EXCERPTED PASSAGE Start Marker
Funny

Hauling Hay; a lost tradition, please don't bring it back!

by Terry Hargrove

The Dad went to work at age 12, and he made a vow that his sons would never have to choose between work and education. Never. The Dad would choose for us.

June 3, 1971. My older brother and I were lounging in the yard enjoying a perfect late spring day. The Dad had promised us a surprise, and all our friends came by to help us ponder what the surprise might be. Fishing rods, perhaps, or a car of our own. So many possibilities. Glenn had just graduated from high school and I had completed my sophomore year. By 4:00, there were about 30 kids in our yard when we heard a rumbling, like distant thunder. There was dust, smoke, a wheezing diesel cough, the grinding of old gears. Our neighbor Ray looked down the length of Fourth Avenue and said:

“Hey, look. That’s a hay truck. You haul hay in a long flatbed like that. Man, that is the worst job in the world, hauling hay. Running to keep up with the truck, throwing 100-pound hay bales up, and sometimes there’s a snake or skunk caught in the twine. You get blisters on your hands that don’t heal, and when the bales are next to a creek, they can weigh up to 250 pounds. I feel sorry for whoever has to work that truck. Look at the size of it! That truck will hold 400 bales at least and… and… say, isn’t that Mr. Hargrove driving?”

It was, and all our friends disappeared, leaving cartoon dust trails behind them. That day was the end of my youth, as I was transformed from teenager to seasonal laborer. But it takes five people to work a hay truck and there were only three of us. The Dad drove to the Marshall County Jail and drafted the first two inmates who were released. There was William, a 300-pound, semi-pro wrestler who hated California hippies, and Lloyd, who thought wrestling
was fake and who was, you guessed it, a California hippie.
EXCERPTED PASSAGE End Marker
RECORDS SHOWN Start Marker
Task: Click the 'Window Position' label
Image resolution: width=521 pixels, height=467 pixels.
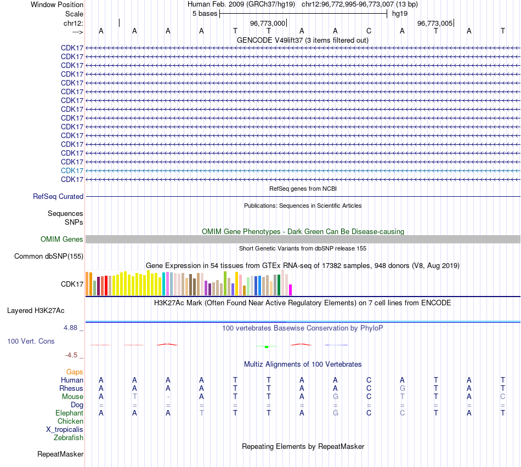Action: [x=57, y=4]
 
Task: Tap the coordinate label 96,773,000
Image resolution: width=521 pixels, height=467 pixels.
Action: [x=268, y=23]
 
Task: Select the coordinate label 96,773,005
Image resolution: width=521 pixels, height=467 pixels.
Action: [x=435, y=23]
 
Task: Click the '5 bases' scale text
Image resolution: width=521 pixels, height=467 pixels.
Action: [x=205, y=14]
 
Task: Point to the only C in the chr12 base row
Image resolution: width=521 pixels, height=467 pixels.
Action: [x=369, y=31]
RECORDS SHOWN End Marker
RECORDS SHOWN Start Marker
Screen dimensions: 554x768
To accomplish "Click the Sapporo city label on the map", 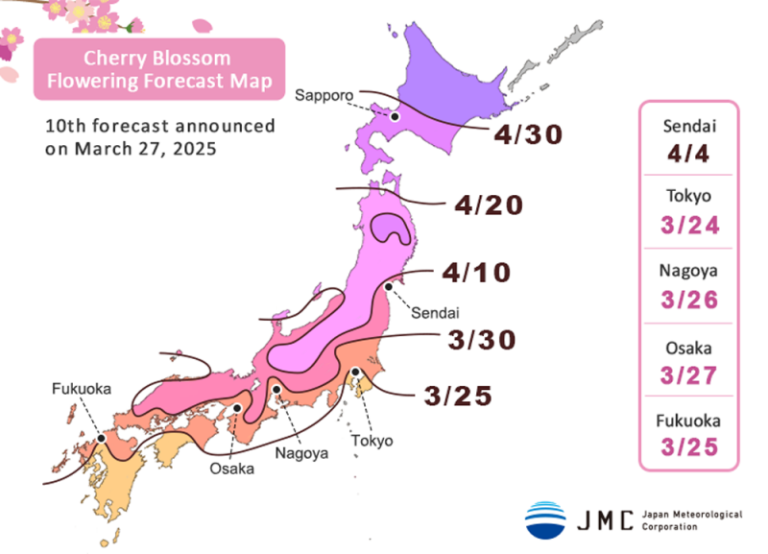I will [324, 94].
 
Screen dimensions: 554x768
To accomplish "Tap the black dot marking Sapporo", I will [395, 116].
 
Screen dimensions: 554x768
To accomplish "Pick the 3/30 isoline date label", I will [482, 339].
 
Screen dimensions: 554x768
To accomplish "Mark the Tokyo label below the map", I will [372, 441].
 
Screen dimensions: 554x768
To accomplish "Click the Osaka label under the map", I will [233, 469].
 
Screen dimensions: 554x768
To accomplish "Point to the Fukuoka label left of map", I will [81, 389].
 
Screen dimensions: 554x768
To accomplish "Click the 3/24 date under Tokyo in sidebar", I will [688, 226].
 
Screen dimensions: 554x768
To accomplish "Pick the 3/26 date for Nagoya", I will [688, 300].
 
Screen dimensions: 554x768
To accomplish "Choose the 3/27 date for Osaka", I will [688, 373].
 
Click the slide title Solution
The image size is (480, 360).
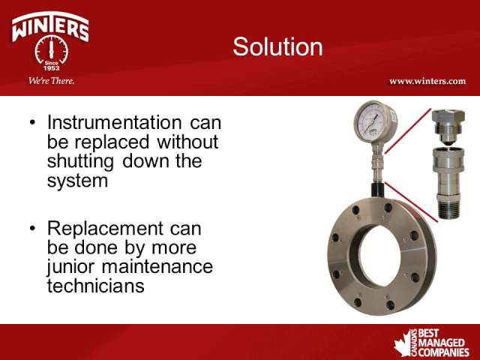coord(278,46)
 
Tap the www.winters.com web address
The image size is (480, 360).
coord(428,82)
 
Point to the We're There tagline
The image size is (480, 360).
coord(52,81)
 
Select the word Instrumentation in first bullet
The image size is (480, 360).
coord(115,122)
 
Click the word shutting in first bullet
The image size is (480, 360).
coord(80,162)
RECORDS SHOWN End Marker
ABOUT THIS EXERCISE: Change "sons" to "children" in the hay hauling story and write out the passage from "The Dad went" to "choose for us.". You don't need the records for this.

RESULT:
The Dad went to work at age 12, and he made a vow that his children would never have to choose between work and education. Never. The Dad would choose for us.